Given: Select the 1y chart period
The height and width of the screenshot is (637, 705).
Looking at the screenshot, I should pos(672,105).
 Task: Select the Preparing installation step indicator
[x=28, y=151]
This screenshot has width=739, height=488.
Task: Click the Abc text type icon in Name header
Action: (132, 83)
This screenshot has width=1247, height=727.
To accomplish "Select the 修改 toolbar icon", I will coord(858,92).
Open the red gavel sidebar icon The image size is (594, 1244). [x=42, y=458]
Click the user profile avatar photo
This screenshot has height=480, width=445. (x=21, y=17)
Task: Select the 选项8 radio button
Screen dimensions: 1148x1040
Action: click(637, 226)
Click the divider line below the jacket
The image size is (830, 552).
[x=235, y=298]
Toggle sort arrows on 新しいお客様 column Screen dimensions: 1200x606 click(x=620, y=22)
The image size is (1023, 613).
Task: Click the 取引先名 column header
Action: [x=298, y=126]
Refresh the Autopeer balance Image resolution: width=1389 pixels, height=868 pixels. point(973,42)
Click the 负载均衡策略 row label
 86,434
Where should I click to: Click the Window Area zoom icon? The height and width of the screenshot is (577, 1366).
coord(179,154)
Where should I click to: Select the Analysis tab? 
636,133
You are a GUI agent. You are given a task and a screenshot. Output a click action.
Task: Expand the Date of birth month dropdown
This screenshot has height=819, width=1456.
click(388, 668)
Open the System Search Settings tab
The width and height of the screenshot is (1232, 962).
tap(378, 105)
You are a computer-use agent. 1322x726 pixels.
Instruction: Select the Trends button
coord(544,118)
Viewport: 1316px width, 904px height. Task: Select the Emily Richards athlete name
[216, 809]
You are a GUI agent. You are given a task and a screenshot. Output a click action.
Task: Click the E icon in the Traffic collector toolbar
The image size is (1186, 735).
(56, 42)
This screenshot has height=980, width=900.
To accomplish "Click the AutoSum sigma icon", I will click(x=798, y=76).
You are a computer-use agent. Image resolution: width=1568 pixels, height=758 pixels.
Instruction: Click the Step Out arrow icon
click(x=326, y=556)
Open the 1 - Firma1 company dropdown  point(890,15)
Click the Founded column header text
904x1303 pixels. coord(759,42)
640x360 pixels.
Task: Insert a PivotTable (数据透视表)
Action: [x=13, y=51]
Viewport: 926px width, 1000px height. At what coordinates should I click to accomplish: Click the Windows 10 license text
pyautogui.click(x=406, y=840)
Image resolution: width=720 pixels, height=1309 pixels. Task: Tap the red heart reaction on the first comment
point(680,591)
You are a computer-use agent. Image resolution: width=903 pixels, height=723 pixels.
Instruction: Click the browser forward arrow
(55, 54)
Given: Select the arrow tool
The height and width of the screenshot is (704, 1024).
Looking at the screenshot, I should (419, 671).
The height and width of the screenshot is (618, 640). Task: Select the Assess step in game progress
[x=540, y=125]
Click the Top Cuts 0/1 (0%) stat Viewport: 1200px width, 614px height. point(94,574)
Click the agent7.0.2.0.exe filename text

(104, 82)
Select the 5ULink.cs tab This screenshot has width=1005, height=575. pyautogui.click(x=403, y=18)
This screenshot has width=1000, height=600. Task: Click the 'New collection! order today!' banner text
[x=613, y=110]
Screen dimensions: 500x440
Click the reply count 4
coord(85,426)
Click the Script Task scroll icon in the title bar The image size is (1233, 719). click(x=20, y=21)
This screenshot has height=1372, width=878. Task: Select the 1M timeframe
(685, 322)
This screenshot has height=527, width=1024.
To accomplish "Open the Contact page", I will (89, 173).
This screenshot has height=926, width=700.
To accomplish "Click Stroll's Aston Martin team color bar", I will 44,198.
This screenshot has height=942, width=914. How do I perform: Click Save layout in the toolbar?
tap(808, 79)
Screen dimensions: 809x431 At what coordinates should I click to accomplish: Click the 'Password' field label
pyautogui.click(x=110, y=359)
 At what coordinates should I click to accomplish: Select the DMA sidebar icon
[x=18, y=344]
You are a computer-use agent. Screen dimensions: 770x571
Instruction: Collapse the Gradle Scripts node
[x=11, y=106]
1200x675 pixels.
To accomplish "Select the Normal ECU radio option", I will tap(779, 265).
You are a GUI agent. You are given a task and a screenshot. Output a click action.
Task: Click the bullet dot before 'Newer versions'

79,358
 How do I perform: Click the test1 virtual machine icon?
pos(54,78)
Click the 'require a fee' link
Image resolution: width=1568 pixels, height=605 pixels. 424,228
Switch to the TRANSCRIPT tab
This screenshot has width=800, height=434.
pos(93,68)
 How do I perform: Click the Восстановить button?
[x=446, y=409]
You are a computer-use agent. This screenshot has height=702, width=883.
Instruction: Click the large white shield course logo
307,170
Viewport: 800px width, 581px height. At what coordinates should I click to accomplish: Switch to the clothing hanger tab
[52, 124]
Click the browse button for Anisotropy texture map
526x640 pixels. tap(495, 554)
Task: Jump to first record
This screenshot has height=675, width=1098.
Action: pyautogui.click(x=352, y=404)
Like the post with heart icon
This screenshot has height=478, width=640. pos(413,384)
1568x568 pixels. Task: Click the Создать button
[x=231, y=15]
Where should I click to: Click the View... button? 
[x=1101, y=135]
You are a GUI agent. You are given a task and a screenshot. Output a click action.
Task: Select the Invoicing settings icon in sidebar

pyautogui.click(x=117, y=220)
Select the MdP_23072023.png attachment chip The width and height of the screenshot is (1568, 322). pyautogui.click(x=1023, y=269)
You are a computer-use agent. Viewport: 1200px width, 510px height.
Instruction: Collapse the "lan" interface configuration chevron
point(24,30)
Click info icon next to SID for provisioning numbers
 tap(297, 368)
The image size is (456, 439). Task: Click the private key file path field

----

— What is expected —
Where in the entries above does the word "dropdown" appear? Copy each line that has it.

— Your solution —
Task: Expand the Date of birth month dropdown
Open the 1 - Firma1 company dropdown  point(890,15)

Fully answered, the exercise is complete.